Well, it's a crashed boat now.   You might even say the Black Duck had a  "Quack Up"  ;D


----------



## my72jeep (3 Dec 2012)

NFLD Sapper said:
			
		

> This pick has hull number 660 and is called Blackduck...


There were 9 of them aboard that?


----------



## Zoomie (4 Dec 2012)

Entire courses of sea survival students have been dragged behind that boat. It is quite a bit bigger than it looks.


----------



## Colin Parkinson (5 Dec 2012)

and bigger than the old 40' Crashboat version that I used to run for the Maritime museum. I have been on that one as well with about 15 divers and 3 crew.

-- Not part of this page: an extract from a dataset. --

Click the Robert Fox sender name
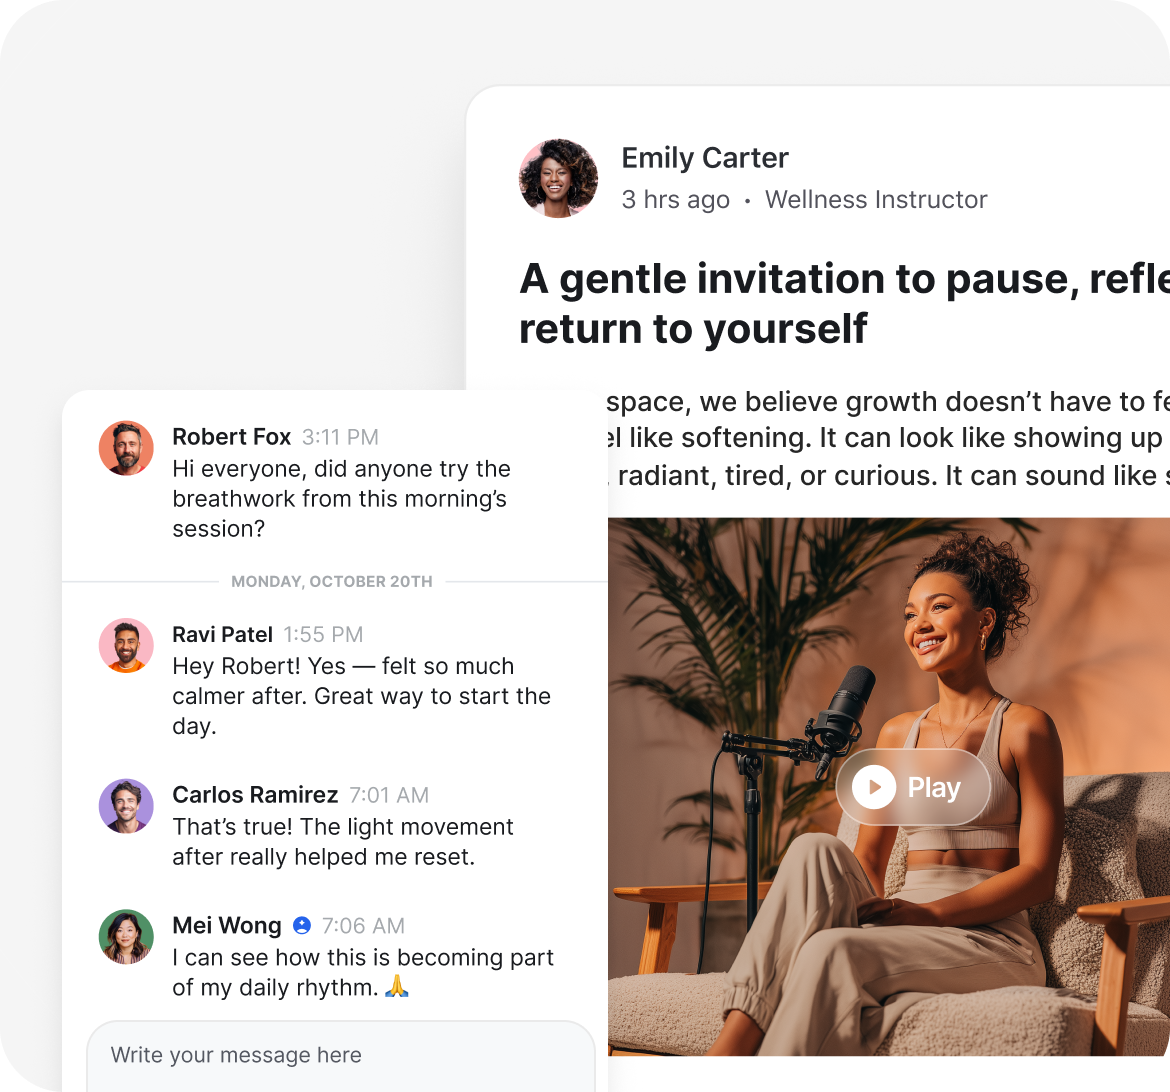The width and height of the screenshot is (1170, 1092). click(x=231, y=437)
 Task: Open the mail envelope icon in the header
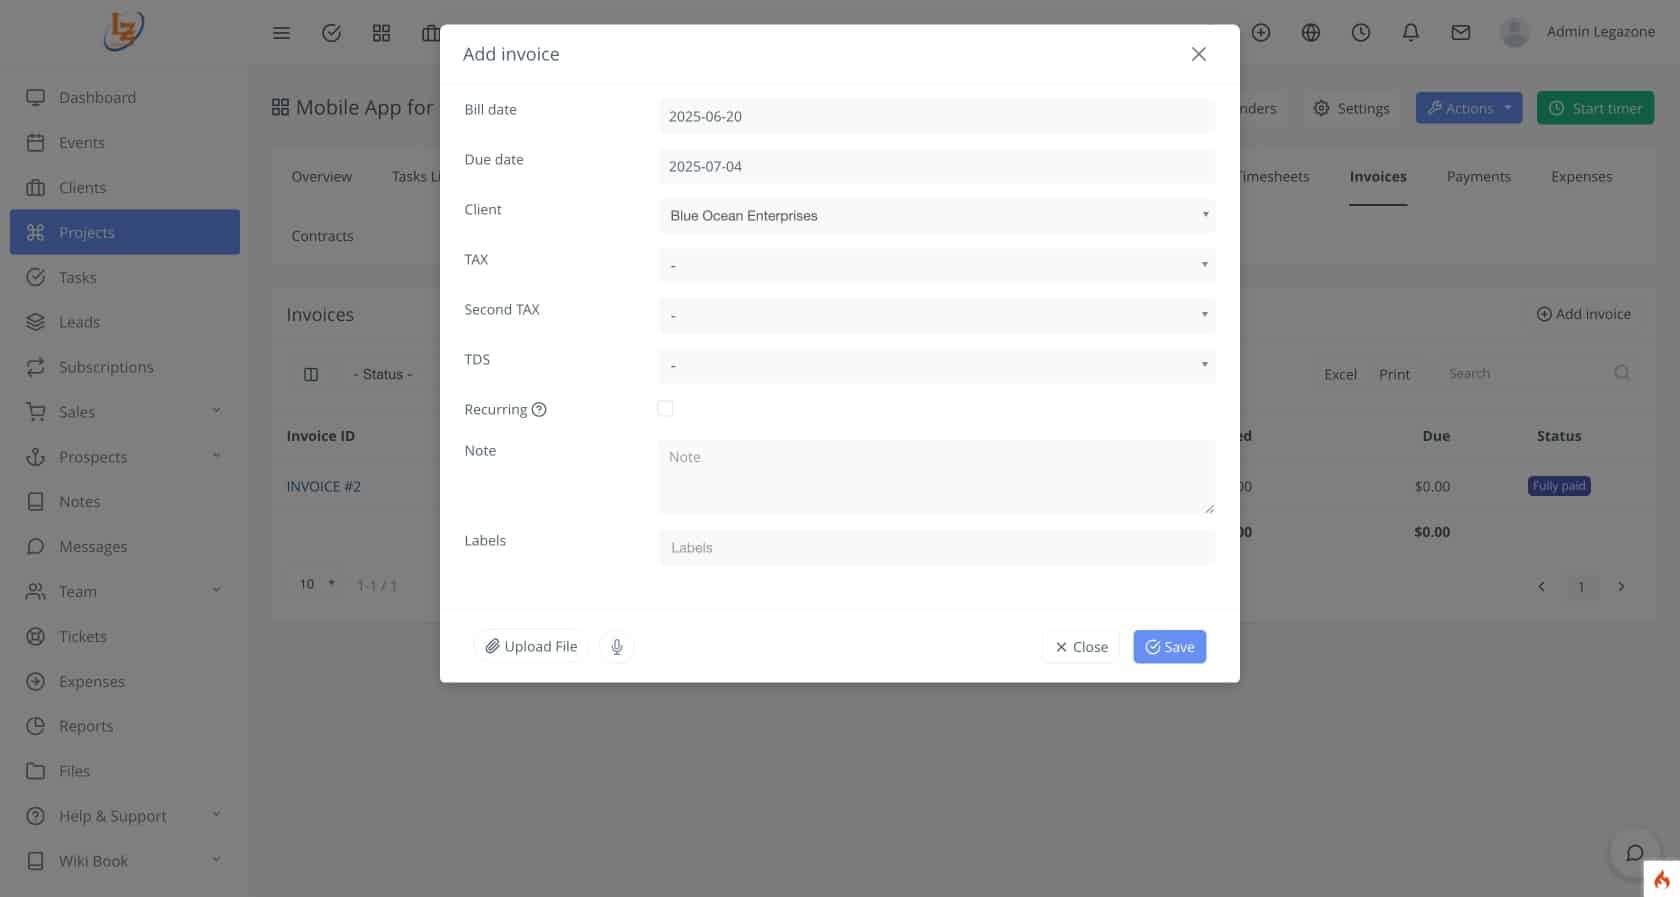coord(1461,33)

the old black duck ran up onto a log boom one foggy night and had to have a section of her bow replaced. The crew used their inflatable to go back to the dock to get the other boat to yank the Duck off.


----------



## Ciskman (5 Dec 2012)

Ahhh getting 'rescued' by work...every Sar Techs worst nightmare.


----------



## Colin Parkinson (6 Dec 2012)

As I recall the current Black duck is a Canoe Cove hull 53' long?


----------



## Shamrock (7 Dec 2012)

Am I the only person that figures the headline is a bit ambiguous?


----------



## Colin Parkinson (7 Dec 2012)

I can see for the next while this tune is going to be whistled at the crew and passengers  ;D

http://www.youtube.com/watch?v=cfR7qxtgCgY

These are still run by the Marine Services which are civy's correct?


----------



## Gorgo (7 Dec 2012)

jollyjacktar said:
			
		

> Well, it's a crashed boat now.   You might even say the Black Duck had a  "Quack Up"  ;D



LOL!


----------



## Gorgo (7 Dec 2012)

Colin P said:
			
		

> I can see for the next while this tune is going to be whistled at the crew and passengers  ;D
> 
> http://www.youtube.com/watch?v=cfR7qxtgCgY
> 
> These are still run by the Marine Services which are civy's correct?



Haven't thought of _*that*_ series in YEARS!


----------